# Supplied information start
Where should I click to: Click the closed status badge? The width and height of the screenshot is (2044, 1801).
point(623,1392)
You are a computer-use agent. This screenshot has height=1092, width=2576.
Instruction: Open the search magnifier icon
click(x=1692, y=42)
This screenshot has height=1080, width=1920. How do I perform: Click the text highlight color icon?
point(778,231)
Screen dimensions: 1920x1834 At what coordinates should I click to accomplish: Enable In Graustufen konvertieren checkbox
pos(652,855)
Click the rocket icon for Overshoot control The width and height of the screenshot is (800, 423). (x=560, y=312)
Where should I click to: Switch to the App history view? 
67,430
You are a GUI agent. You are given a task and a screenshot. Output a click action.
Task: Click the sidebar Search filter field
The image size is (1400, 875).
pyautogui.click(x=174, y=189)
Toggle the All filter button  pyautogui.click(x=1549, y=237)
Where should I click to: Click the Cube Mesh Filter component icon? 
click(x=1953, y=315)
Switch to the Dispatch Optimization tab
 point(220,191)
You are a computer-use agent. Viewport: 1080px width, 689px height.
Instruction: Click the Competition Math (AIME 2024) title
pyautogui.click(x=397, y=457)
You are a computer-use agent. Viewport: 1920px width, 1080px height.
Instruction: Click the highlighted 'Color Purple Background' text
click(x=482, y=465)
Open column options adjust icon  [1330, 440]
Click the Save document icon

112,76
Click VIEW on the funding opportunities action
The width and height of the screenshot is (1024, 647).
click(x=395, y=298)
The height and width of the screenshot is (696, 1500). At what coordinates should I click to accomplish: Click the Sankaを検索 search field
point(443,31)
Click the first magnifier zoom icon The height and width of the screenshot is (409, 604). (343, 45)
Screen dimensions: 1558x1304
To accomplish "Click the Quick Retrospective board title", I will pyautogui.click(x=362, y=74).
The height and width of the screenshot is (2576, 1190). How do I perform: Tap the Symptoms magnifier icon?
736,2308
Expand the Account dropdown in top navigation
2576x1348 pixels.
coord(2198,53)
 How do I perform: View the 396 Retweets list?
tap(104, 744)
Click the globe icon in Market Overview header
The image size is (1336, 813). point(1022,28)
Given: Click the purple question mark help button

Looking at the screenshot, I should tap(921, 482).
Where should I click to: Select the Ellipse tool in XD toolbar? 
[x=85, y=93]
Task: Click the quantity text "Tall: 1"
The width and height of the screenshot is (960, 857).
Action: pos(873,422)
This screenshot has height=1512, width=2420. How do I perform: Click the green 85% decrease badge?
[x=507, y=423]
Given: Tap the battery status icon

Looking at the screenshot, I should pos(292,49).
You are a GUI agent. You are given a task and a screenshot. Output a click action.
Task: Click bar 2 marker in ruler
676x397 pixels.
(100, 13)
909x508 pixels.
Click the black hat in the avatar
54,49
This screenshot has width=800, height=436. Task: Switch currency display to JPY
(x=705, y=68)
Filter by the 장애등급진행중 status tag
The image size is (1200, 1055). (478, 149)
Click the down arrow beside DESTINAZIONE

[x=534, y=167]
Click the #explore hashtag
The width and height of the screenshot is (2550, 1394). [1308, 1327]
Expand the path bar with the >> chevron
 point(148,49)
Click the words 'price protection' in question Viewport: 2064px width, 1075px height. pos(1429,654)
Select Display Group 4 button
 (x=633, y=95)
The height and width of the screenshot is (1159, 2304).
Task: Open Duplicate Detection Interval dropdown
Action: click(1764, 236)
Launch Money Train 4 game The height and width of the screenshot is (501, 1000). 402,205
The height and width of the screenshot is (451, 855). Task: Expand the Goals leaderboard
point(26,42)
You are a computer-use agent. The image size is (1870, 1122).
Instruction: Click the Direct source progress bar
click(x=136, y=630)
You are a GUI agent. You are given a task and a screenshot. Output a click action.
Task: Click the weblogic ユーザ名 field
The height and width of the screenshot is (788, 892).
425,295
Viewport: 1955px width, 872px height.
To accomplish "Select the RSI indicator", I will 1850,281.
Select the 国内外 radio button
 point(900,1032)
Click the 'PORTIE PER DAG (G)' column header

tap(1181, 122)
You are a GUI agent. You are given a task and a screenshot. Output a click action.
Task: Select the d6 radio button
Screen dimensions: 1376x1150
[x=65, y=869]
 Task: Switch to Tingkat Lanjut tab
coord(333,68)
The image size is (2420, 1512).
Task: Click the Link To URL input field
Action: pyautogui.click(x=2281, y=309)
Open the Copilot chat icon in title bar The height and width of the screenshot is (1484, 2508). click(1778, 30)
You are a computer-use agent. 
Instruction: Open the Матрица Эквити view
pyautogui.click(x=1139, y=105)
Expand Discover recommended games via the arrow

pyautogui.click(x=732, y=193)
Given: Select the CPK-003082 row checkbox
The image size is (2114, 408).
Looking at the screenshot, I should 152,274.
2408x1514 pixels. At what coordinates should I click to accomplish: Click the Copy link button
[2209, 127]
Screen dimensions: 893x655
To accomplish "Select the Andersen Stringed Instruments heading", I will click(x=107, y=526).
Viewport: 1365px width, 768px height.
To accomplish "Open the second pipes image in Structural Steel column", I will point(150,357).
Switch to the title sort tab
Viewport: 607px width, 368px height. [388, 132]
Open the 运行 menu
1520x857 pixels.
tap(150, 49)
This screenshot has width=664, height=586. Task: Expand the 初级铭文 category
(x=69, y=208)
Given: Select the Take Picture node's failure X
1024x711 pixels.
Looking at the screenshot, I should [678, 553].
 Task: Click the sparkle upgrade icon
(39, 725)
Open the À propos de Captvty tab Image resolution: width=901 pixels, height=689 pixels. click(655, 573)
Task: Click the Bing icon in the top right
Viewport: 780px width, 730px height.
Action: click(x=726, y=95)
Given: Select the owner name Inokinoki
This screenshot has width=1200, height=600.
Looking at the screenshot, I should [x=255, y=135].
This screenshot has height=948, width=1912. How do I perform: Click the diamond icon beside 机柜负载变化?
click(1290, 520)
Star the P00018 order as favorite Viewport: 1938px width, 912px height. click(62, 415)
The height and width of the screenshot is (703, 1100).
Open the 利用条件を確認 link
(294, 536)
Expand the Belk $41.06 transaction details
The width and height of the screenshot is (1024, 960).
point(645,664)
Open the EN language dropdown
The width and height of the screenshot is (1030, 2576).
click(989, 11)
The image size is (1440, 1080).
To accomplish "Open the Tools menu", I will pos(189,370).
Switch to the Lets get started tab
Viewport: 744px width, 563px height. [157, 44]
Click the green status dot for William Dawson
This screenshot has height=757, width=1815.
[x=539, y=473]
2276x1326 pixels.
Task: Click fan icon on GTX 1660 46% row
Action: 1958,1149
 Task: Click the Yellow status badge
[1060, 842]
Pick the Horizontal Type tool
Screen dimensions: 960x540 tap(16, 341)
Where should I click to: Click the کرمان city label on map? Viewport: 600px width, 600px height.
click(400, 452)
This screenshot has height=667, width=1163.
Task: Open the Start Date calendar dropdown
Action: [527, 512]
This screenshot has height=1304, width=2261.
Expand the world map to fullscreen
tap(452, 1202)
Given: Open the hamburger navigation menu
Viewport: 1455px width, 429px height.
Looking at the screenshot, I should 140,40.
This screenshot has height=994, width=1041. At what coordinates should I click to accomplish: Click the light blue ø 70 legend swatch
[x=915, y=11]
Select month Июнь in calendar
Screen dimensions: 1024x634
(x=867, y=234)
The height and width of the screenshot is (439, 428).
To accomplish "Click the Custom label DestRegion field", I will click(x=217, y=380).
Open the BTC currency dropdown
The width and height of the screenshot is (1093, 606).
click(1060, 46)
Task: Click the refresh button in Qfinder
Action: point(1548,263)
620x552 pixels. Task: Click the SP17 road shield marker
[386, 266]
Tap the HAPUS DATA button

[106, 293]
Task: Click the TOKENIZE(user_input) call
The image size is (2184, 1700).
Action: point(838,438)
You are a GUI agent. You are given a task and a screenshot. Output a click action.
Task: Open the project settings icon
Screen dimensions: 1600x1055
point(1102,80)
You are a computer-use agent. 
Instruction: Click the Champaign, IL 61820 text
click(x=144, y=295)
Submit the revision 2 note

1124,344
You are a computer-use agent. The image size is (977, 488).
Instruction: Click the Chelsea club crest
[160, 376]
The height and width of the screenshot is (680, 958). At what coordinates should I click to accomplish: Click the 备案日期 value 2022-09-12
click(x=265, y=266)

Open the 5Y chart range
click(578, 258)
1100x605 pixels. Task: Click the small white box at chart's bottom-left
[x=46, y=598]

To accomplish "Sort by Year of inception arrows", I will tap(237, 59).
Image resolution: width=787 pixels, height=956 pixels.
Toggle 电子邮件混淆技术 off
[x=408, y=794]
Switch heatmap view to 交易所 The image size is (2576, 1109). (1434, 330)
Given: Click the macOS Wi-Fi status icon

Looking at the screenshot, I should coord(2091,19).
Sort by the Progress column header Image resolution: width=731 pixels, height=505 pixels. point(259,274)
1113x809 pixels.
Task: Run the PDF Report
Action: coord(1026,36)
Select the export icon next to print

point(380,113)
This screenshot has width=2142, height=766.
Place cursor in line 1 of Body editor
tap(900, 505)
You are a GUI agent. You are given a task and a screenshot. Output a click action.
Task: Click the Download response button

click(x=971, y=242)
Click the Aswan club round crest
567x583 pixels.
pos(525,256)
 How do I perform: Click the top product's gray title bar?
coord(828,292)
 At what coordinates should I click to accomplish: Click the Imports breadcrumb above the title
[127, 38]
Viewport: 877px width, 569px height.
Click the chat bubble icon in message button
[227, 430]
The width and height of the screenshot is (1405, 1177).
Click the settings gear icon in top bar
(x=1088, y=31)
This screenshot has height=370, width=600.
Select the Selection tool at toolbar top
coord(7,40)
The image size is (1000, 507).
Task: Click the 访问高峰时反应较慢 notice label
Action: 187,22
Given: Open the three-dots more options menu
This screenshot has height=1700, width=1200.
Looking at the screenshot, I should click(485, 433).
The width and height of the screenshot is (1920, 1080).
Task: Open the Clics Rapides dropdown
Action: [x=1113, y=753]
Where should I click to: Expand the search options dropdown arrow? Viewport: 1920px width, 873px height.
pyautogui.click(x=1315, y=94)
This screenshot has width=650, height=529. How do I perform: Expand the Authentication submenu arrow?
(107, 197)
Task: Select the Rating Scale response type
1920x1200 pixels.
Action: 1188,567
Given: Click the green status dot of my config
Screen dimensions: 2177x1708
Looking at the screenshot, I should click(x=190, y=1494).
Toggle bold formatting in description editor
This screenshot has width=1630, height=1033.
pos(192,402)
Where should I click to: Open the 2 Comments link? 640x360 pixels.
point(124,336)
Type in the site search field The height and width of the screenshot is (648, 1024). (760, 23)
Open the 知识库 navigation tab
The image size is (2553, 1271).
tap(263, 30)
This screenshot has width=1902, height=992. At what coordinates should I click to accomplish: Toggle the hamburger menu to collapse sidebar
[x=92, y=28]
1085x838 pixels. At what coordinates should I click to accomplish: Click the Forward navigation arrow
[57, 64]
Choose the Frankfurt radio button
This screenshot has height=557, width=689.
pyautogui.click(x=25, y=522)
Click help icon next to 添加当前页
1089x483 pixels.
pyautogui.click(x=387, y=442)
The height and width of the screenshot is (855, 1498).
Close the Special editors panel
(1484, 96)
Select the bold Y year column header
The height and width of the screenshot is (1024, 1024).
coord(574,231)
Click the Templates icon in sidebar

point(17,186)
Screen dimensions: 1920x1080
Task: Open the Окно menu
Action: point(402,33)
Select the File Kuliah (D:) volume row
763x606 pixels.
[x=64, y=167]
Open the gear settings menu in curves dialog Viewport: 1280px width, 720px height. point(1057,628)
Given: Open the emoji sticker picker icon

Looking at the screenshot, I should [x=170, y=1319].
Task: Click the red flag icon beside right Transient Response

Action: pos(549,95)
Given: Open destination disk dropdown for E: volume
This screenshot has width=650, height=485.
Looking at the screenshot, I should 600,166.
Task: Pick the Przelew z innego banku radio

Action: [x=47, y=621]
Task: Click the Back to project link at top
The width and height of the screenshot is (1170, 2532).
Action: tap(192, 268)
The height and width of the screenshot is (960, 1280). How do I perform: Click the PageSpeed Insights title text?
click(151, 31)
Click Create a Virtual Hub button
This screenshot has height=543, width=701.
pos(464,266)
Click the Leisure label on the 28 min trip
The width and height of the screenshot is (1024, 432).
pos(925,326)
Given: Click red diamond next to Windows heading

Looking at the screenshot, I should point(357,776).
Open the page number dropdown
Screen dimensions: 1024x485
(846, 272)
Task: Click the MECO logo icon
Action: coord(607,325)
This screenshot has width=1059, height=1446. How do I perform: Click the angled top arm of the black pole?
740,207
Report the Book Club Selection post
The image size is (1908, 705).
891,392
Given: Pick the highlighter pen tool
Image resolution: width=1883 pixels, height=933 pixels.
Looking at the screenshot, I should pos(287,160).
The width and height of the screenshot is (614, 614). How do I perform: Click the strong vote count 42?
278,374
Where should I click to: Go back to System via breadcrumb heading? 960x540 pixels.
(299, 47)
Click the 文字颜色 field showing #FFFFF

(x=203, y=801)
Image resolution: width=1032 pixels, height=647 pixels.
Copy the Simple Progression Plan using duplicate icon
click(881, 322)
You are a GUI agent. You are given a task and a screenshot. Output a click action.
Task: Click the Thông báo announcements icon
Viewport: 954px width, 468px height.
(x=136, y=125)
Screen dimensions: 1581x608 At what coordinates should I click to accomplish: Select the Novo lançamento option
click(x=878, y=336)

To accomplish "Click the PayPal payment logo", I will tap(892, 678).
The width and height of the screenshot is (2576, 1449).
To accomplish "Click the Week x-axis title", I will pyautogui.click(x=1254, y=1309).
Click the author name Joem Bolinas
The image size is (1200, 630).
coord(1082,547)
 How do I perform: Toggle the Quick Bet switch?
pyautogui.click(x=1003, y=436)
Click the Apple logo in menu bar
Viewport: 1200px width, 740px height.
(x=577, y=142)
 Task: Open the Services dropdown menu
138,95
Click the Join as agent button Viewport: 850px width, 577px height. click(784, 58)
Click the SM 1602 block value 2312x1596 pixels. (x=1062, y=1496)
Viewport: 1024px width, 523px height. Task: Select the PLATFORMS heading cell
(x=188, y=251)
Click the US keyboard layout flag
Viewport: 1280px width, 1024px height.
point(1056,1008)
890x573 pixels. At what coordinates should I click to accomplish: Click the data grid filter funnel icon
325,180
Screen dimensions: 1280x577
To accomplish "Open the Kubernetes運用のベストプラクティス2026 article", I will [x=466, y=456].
# Supplied information end
• [Task to complete]
Render the part of the items that opens with the line containing "Task: Pick the Przelew z innego banku radio" and closes with the line containing "Action: coord(607,325)" as a numbered list, leaving out blank lines.

• [Answer to this problem]
1. Task: Pick the Przelew z innego banku radio
2. Action: [x=47, y=621]
3. Task: Click the Back to project link at top
4. The width and height of the screenshot is (1170, 2532).
5. Action: tap(192, 268)
6. The height and width of the screenshot is (960, 1280). How do I perform: Click the PageSpeed Insights title text?
7. click(151, 31)
8. Click Create a Virtual Hub button
9. This screenshot has height=543, width=701.
10. pos(464,266)
11. Click the Leisure label on the 28 min trip
12. The width and height of the screenshot is (1024, 432).
13. pos(925,326)
14. Given: Click red diamond next to Windows heading
15. Looking at the screenshot, I should point(357,776).
16. Open the page number dropdown
17. Screen dimensions: 1024x485
18. (846, 272)
19. Task: Click the MECO logo icon
20. Action: coord(607,325)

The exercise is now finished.